Argentine (Cône Sud) : Chai Editora | Espagne : Acantilado, Sexto Piso | Italie : La Nuova Frontiera | Royaume-Uni : Les Fugitives | Pays-Bas : Koppernik | Turquie : Harfa | USA : Dorothy, A Publishing Project

La presse

« Pendant des années, j’avais pensé que la moindre des choses, pour écrire, c’était de tenir son sujet […]. Je ne savais pas que le sujet, c’est justement lui qui vous tient », notait Nathalie Léger, aux premières pages de L’Exposition (éd. P.O.L, 2008), son précédent récit. Un texte fluide et imprévisible, sorte de work in progress rétif à se laisser assigner à un genre littéraire défini (enquête, essai biographique, roman...), hanté par une figure de femme : l’énigmatique comtesse de Castiglione, célèbre courtisane du second Empire, dans le livre une présence obsédante un temps inexpliquée, s’avérant guider peu à peu Nathalie Léger vers une réflexion intimiste et mélancolique sur le temps et la ruine, éclairant un pan de son histoire personnelle et familiale. L’intuition originelle et l’investigation qu’elle induit ne sont pas si différentes, dans ce captivant Supplément à la vie de Barbara Loden, où cette fois c’est le destin de l’actrice et réalisatrice américaine qui cristallise de page en page les arguments d’une méditation profonde et émouvante sur la féminité.


Le nom de Barbara Loden, née en 1932, morte en 1980, est inscrit dans l’histoire du cinéma essentiellement pour deux raisons : actrice, elle fut la seconde épouse d’Elia Kazan, et, en 1970, la réalisatrice d’un unique long métrage, Wanda, dans lequel elle tenait le rôle-titre. Wanda, ou l’histoire d’une femme ballottée par la vie, épouse et mère ayant déserté, héroïne comme malgré elle d’un fait divers, un braquage raté qui lui vaudra quelques années de prison. Wanda, un visage « fermé, triste, obstiné ». Wanda, un mutisme et un mystère : « On ne saura jamais d’où vient la blessure qui condamne Wanda à la désolation, on ne saura jamais quelle ancienne trahison ou quel abandon lointain l’ont plongée dans ce désarroi sans aspérités et sans partage. On ne saura pas non plus de quelle perte, de quelle absence, elle ne peut se consoler, on la prend comme on se prend soi-même, dans l’aveuglement et l’ignorance, et l’impossibilité de mettre un nom sur la tristesse d’exister », écrit Nathalie Léger.

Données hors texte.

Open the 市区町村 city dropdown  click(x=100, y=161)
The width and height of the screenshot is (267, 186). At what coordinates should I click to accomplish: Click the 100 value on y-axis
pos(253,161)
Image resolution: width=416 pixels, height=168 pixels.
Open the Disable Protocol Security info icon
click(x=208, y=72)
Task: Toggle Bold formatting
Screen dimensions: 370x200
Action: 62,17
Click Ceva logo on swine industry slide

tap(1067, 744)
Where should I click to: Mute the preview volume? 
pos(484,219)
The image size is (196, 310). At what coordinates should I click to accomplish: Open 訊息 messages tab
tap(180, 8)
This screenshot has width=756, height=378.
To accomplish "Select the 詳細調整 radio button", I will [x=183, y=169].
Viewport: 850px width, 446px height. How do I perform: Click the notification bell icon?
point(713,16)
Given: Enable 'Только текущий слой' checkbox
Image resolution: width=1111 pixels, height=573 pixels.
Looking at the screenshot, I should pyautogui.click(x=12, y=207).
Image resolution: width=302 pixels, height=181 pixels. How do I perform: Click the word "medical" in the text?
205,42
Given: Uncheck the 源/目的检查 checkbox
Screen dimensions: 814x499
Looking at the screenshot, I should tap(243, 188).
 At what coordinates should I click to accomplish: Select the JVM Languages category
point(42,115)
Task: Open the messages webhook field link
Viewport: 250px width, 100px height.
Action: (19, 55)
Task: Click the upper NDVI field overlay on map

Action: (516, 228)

Requise pour écrire une notice informative sur Barbara Loden dans un dictionnaire, Nathalie Léger entend circonscrire son sujet et rationaliser sa méthode, mais les choses ne se passent pas ainsi, simplement. Loden/Wanda envahit tant l’esprit de l’auteur que l’espace vierge de la page. Et le récit de superposer et d’entremêler la vie réelle de l’une, la vie imaginaire de l’autre – réaliser et incarner Wanda, c’était « comme me montrer moi-même comme j’étais », avait expliqué un jour l’actrice-réalisatrice.


Intervenant à la première personne, introduisant dans le récit sa propre mère, aux côtés de la femme réelle ayant servi de modèle à Wanda, multipliant par ailleurs les incises et les références (de Delphine Seyrig à Marguerite Duras ou Sylvia Plath...), Nathalie Léger installe un subtil jeu de miroirs au centre duquel évolue la femme - sous tension, entre ses élans et son rôle social imposé, ses désirs et ses abandons, ses craintes et ses consentements mêlés.

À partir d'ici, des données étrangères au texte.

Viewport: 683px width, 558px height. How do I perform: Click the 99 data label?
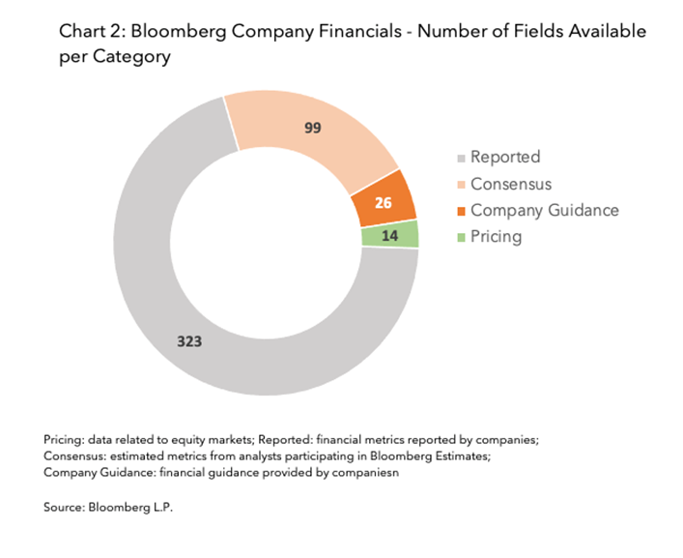(x=313, y=128)
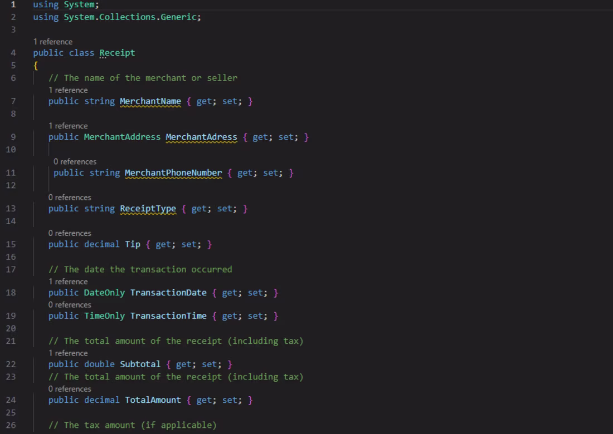Click the underlined MerchantName identifier
The width and height of the screenshot is (613, 434).
[x=149, y=101]
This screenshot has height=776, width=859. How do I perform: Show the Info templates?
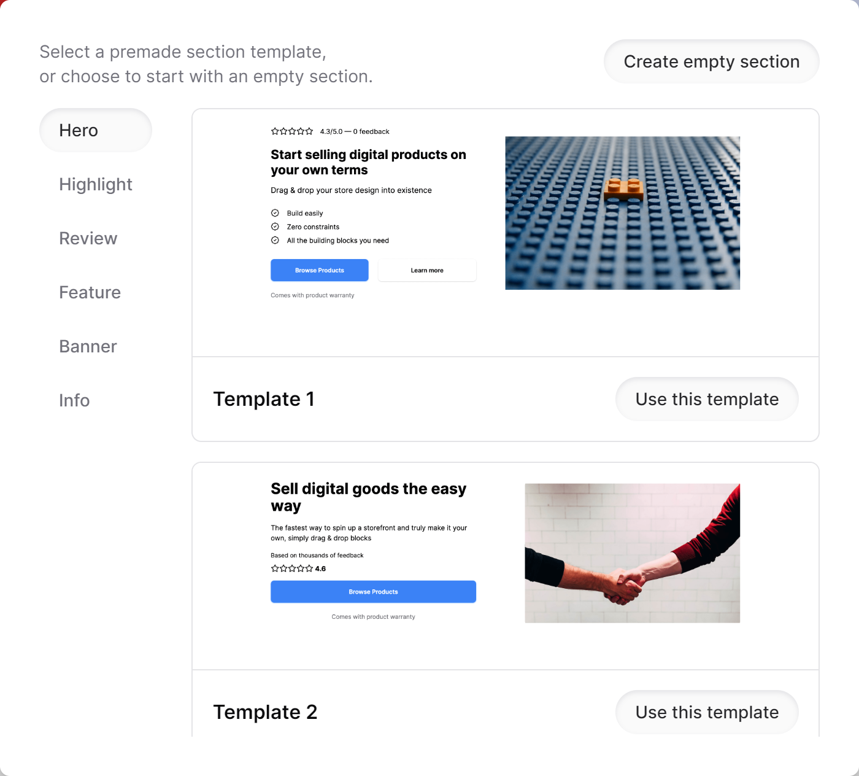click(x=74, y=400)
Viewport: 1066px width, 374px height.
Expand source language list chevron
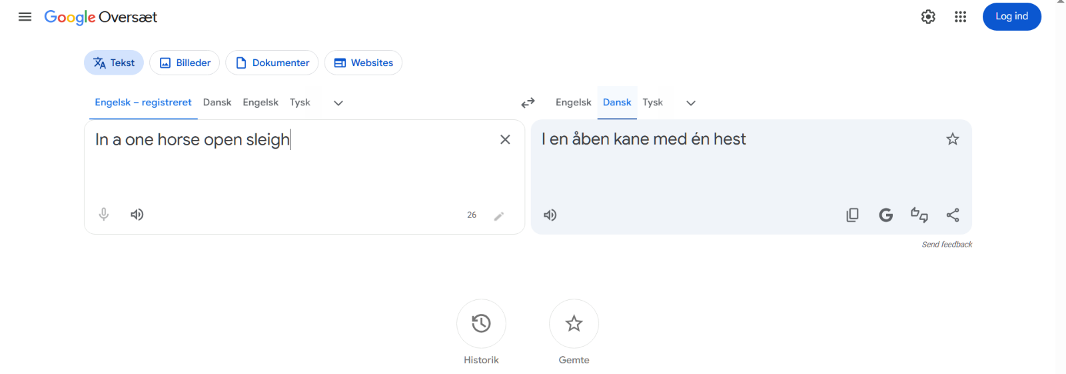[338, 103]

Nathalie Crom, Télérama, 7 janvier 2012



Elle portait le nom d’une héroïne, aurait pu avoir le destin d’une Bonnie Parker ou d’une Angela Davis. Elle eut une vie courte et heurtée, presque mystérieuse, empreinte de malentendus. Ce sont ces points aveugles que tente d’approcher Nathalie Léger dans cet élégant et subtil récit, « supplément » à une biographie que personne n’écrivit jamais.

Barbara Loden, née en 1932 en Caroline du Nord, connut une enfance malheureuse, partit tôt travailler dans un cirque itinérant, arriva à NewYork en 1949, à l’âge de dix-sept ans, pour faire des photos de pin-up « en maillot, chevelure blonde opulente, les jambes repliées sous elle, les yeux fixés sur l’objectif ».

Elle tint des petits rôles à Broadway, dont celui, à la scène, du double fictif de Marilyn Monroe imaginé par Arthur Miller dans After the Fall en 1964. Elle restera célèbre grâce à un homme, son mari, le cinéaste Elia Kazan, qui la décrivait comme « sauvage, originale, insolente et persifleuse » ; et en réalisant un film unique, Wanda, projet personnel inspiré d’un fait-divers dont elle joua le rôle titre, celui d’une femme paumée embarquée dans un braquage foireux après son divorce, et condamnée à vingt ans de prison pour complicité.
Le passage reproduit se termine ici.